We started our trek from Lugazi (noted in red on map) and headed up to Gulu located in the northern part of Uganda. We were told that it is approx 4 to 5 hours away… Well, not exactly. We started off early enough and made it from Lugazi to Kampala in good time 2 hours not bad…… Now the fun starts…
Once we hit Kampala, we encounter a traffic Jam. It must have been the beginning of Road construction season. What should have took at a max 1 hour to make it to the other side of the city took 2.5 hours. One lane roads, detours way way way around the city to get to the north part. They are building a major freeway in anticipation of the 2010 World Cup Football (Soccer) tournament that will be held in Uganda. It will take you right up to the stadium! Until then, you have to drive around the city!
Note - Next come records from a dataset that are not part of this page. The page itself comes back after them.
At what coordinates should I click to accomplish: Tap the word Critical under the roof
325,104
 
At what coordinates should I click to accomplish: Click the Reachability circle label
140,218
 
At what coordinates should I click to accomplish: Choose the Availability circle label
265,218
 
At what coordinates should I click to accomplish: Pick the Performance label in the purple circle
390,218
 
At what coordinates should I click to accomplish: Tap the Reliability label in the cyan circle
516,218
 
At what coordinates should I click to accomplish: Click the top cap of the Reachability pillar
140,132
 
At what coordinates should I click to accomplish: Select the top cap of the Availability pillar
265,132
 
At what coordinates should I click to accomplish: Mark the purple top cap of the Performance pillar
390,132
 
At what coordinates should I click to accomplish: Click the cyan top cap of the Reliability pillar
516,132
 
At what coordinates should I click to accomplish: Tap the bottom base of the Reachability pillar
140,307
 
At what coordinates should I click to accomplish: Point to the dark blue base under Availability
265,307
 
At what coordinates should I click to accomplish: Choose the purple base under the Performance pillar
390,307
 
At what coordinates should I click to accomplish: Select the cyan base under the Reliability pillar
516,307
Once we got on the ONLY paved or sealed gravel road that heads North, we were a cruzing. It was as if we made up time as we drove 80 kmph… (I think that’s about 55 miles per hour!) We did that for just a few minutes then we encountered something we are all fimiliar with… POT HOLES… Our driver Ignasis has eagle eyes, he could see them coming for miles! The bus moved to the right, then to the left then to the right… Slowed down to go “through” the ones that could swallow the bus. But we made it. After a few hours of this, we stopped at a little roadside cafe to use the toilets (not bathrooms.. that’s asking for a shower) and eat a late lunch.
Lunch on the move is delightful.. Hard Boiled Eggs, a Chapti’s (all familiar Roti’s), peanut butter smeared on anything you can smear it on… And Orange Fanta or Coke… They also have a very lovely Ginger soda Stoney’s. Which I like, but if you are not use to ginger, it makes you cough when you take the last sip! After a short break off we went…..
After about 20 minutes of smooth sailing, it was more road construction. Now that does not sound so exciting, except, this was the most interesting road construction tactic I’ve ever seen. Some of the roads were rebuilt to make the rides smooth and the gravel was put down and was loose. A layer of ashphalt does not go over the top, rather a “seal coat” (similar to what we seal MN driveways with) is put down. BUT that takes a while and it is only one side at a time. So they figure let’s lay the gravel down say for all but the last 20 miles to Gulu and let’s put speed humps every 8 meters (approx every 25-30 feet). AND let’s make these speed humps BIG so that a truck, bus, car literlally needs to drive over them at 1 mph. No kidding. I honestly don’t know how Ignasis managed it. He’d just get up to 20 kmph to shift gears up, and then slow down. Front tires over first, back tires over. And behind the axel if it was too fast, well it was a thrill ride. This is where I should have taken a photo. This went on for miles and miles.
Ignasis and I started to laugh as we encountered one after another after another. It was “never ending”. That was the last 7 hours of our drive. What should have taken 4-5 hours took 14 hours. Riding in the bus was extremely long, but none the less, we got there! And it WAS WORTH IT!